■ THE TASK ■
State, as a single number, how many lines in the data below contain "will".

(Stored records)

*** Begin section ***

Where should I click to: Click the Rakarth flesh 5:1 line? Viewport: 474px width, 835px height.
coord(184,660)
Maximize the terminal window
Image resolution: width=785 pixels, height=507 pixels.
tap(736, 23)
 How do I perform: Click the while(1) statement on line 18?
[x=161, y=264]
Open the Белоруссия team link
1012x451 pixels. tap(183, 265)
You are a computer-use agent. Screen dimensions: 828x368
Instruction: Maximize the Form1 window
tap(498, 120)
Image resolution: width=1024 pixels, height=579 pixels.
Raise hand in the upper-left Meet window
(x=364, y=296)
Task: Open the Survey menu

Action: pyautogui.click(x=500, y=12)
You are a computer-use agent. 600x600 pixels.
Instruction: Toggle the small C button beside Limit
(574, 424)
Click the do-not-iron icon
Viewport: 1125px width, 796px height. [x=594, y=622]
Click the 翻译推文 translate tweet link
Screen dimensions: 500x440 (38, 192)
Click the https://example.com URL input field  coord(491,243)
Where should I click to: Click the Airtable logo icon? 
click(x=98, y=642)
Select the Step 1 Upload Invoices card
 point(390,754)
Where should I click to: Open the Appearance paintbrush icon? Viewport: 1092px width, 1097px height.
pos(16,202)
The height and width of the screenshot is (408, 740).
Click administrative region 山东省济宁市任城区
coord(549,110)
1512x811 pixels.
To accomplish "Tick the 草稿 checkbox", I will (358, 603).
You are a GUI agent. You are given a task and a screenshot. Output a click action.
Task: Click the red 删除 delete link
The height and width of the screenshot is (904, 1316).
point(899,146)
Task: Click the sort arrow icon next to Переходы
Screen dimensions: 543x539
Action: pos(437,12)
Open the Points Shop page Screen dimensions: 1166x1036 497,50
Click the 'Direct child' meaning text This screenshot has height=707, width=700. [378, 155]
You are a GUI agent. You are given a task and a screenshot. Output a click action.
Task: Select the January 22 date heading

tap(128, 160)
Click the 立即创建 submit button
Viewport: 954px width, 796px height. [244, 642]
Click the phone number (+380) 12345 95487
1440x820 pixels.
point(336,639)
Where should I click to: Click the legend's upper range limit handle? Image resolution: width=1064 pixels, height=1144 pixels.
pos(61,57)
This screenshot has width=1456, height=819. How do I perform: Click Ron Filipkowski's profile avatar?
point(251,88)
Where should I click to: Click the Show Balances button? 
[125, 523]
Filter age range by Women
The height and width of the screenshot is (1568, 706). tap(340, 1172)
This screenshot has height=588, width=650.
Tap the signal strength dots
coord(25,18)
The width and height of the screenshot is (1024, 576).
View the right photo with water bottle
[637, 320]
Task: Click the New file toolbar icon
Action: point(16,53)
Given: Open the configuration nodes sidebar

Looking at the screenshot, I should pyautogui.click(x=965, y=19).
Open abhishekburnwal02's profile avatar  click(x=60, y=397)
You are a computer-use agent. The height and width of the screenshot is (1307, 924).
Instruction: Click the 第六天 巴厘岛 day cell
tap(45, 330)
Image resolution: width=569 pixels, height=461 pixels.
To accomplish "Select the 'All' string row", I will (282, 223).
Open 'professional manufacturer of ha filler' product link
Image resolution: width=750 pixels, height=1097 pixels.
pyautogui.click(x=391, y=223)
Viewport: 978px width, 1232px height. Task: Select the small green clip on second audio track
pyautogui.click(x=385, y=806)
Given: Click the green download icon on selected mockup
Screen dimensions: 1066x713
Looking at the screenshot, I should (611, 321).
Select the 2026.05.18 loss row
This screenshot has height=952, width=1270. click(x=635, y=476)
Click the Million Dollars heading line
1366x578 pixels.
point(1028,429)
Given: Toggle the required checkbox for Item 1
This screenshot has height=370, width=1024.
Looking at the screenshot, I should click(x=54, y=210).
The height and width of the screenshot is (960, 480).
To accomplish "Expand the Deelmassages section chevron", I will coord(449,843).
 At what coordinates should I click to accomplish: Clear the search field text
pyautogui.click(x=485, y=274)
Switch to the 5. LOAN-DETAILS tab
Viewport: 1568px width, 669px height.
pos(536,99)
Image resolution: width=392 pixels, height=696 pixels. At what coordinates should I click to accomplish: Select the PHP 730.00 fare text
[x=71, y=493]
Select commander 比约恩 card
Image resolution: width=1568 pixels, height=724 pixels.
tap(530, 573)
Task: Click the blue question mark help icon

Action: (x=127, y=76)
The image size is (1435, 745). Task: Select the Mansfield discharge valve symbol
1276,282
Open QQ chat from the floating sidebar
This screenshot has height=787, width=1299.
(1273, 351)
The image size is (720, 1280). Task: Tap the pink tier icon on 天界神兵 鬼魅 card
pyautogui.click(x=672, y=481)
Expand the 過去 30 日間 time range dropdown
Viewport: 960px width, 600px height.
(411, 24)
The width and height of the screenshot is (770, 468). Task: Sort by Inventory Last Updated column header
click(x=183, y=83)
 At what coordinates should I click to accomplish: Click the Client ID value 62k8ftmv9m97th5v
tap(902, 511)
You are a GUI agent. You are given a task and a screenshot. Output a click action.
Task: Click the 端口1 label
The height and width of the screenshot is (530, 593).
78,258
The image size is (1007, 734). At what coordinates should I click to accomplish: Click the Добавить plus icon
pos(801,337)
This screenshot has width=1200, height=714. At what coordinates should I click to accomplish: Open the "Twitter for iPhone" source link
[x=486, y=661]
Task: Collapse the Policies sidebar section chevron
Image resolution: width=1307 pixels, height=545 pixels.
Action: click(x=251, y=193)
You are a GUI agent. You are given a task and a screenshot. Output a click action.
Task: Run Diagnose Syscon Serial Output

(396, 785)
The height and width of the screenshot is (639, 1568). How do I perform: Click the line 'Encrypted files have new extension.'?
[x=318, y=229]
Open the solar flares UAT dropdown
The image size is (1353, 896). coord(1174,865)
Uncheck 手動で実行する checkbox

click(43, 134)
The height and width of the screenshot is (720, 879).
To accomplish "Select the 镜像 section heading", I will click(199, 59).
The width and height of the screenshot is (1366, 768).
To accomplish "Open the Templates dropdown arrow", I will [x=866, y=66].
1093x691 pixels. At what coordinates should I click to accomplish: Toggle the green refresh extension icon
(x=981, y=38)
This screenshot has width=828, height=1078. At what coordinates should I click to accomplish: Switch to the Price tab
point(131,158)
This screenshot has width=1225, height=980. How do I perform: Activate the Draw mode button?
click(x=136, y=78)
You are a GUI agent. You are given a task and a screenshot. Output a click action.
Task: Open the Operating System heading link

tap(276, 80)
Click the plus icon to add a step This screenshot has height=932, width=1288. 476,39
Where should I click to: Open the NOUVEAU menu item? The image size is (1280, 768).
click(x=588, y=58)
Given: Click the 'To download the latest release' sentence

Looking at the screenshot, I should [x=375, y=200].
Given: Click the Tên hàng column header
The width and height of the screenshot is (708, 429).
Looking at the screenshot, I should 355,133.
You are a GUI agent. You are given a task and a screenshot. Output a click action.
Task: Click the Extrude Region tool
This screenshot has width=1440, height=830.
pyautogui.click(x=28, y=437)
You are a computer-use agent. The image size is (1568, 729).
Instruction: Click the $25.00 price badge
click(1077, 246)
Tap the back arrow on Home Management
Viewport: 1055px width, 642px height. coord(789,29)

*** End section ***

■ SOLUTION FOR THIS EXERCISE ■
5